Every Road House/Mulholland Drive post I’ve put together since the idea first came to me has taken at least as much effort as writing a post does, sometimes more. I say this because I don’t want you to think these are a shortcut or a cheat, though you may anyway, or a joke, which if you know me seems somewhat less likely than the shortcut/cheat possibility. But it’s semantics, really. Even when I’m joking around in here I’m serious.
It may seem, it may be, funny to compare one of the great films ever made to one of the great bad films ever made. But even if it is, my brain doesn’t know it. After the connection first occurred to me I haven’t been able to get it out of my mind. When this kind of fire starts, it is very hard to put out.
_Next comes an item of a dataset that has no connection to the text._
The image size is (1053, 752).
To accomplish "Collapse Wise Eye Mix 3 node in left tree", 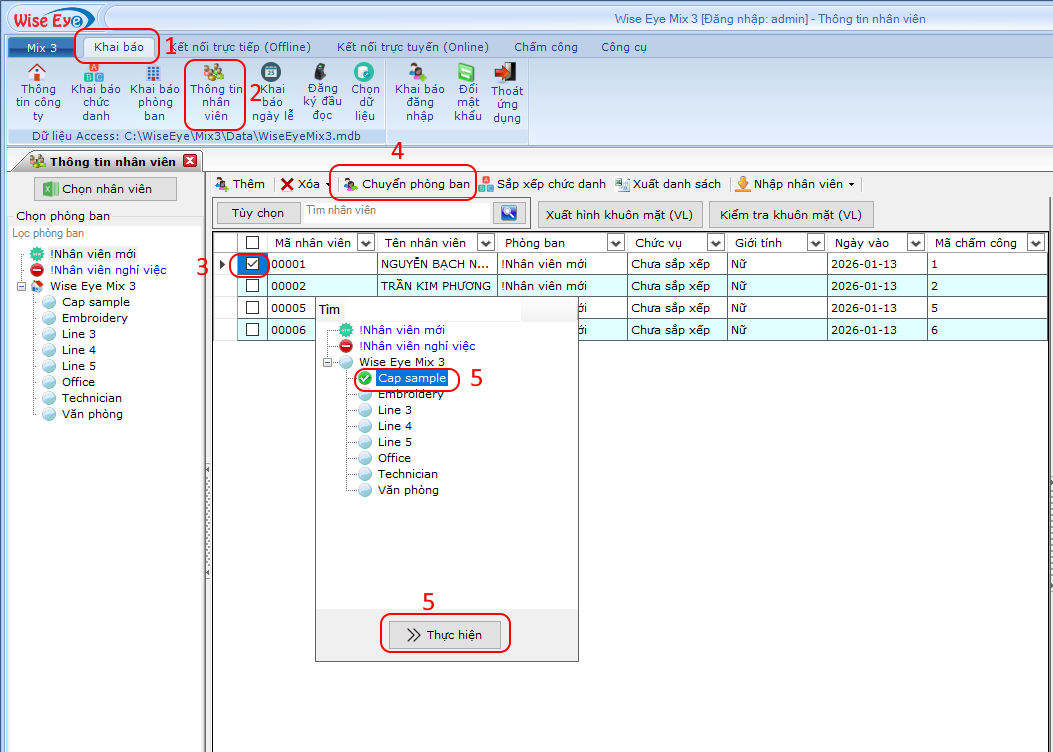I will [23, 286].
Both movies are about a beautiful person who is new in town, who discovers love and sex with a beautiful woman with a dangerous past, who unearths corruption and violence under the surface of their new home, who dazzles onlookers with their talent, whose performance in their chosen role are echoed by the performers at the blue-neon nightclub they visit, who are threatened with annihilation by their inability to align the person they purport to be with the person they are. They retell the same myth about self-discovery and self-actualization, the great myth of the West.
Mulholland Drive destroys that myth in the end. Road House does not. Yet Mulholland Drive also lives the myth for the bulk of its length before shattering it. Perhaps Road House is best understood, then, as the adventures Betty and Rita to the Diane and Camilla death dance of our own real lives. It is the eject button, the escape hatch, the panic room for which an overwhelmed mind can reach before it destroys itself. No hay banda! It’s all a tape. Il n’est pas de orquestra! It is an illusion. Listen…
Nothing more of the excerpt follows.